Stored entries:
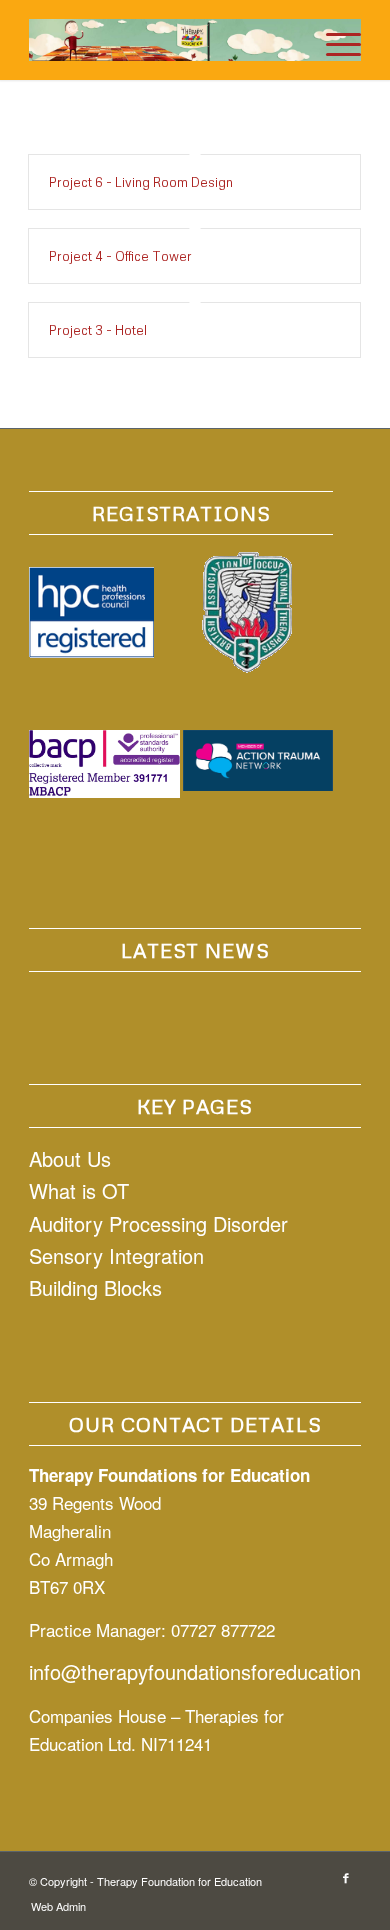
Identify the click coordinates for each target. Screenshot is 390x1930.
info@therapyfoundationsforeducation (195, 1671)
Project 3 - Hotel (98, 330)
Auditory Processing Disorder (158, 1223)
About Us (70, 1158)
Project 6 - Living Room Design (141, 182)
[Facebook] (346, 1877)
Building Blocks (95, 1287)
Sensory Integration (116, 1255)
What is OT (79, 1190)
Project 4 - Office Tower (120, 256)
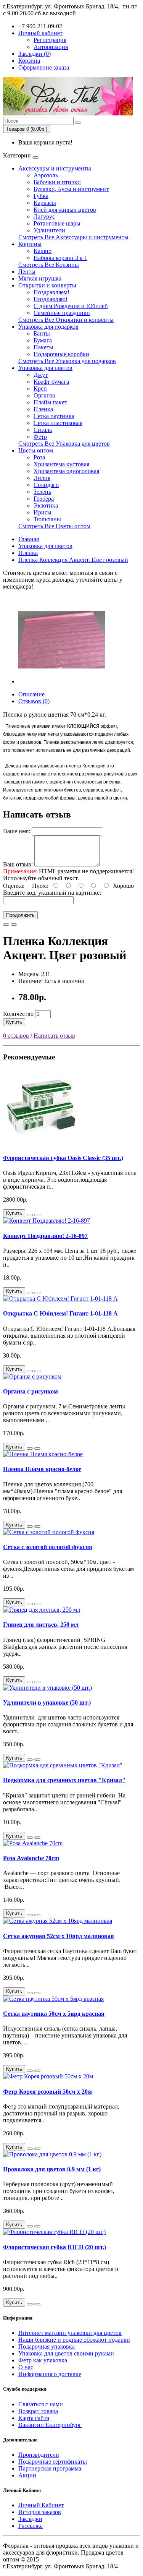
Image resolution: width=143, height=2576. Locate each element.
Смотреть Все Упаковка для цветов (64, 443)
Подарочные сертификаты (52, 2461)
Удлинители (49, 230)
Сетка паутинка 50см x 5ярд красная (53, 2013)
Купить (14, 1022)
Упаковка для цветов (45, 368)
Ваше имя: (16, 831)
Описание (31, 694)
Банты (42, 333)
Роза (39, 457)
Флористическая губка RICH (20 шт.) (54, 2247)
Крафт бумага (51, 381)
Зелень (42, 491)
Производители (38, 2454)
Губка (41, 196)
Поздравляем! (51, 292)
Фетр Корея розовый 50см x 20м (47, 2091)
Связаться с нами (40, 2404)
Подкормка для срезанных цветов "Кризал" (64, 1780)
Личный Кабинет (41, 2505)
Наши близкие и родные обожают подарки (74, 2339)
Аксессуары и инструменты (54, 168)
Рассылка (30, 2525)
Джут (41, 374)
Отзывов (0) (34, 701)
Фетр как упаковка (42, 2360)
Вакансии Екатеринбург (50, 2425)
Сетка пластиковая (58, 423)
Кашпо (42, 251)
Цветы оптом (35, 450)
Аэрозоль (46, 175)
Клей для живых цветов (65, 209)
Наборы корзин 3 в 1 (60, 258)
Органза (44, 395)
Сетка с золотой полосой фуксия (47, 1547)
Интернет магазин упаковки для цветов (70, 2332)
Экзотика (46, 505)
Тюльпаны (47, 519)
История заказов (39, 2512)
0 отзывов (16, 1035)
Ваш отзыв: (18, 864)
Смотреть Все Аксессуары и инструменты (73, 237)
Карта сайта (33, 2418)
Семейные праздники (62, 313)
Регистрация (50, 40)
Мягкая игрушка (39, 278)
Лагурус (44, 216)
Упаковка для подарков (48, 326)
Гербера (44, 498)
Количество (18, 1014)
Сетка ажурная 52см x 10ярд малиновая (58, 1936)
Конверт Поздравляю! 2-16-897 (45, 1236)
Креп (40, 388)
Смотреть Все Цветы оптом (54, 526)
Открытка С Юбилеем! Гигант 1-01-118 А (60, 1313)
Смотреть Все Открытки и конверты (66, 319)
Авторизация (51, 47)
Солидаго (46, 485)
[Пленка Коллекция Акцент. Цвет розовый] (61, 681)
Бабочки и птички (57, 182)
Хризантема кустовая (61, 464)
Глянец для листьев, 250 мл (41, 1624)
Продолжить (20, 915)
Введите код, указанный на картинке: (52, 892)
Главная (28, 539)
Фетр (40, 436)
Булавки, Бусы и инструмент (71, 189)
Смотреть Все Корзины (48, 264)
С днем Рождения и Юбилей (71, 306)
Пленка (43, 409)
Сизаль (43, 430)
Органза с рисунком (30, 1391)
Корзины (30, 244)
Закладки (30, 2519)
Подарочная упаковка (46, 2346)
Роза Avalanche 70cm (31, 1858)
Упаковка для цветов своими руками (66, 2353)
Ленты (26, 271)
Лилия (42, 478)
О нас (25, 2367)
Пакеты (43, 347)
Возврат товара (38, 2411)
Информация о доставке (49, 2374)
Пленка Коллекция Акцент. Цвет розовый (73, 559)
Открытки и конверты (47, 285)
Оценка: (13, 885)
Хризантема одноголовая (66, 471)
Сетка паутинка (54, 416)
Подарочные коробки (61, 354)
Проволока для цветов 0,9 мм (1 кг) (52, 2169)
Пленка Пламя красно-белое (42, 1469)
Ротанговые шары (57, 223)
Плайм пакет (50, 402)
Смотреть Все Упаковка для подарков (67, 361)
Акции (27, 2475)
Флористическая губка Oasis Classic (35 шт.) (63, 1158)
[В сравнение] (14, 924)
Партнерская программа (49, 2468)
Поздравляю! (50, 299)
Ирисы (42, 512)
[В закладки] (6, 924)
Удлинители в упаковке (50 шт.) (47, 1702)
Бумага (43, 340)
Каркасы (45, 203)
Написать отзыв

_Activity_:
Only the lines above starting at the line that holds "Семейные праздники (62, 313)" and ending at the line that holds "Креп (40, 388)" are to be repeated, exactly and in full.

_Your solution_:
Семейные праздники (62, 313)
Регистрация (50, 40)
Мягкая игрушка (39, 278)
Лагурус (44, 216)
Упаковка для подарков (48, 326)
Гербера (44, 498)
Количество (18, 1014)
Сетка ажурная 52см x 10ярд малиновая (58, 1936)
Конверт Поздравляю! 2-16-897 (45, 1236)
Креп (40, 388)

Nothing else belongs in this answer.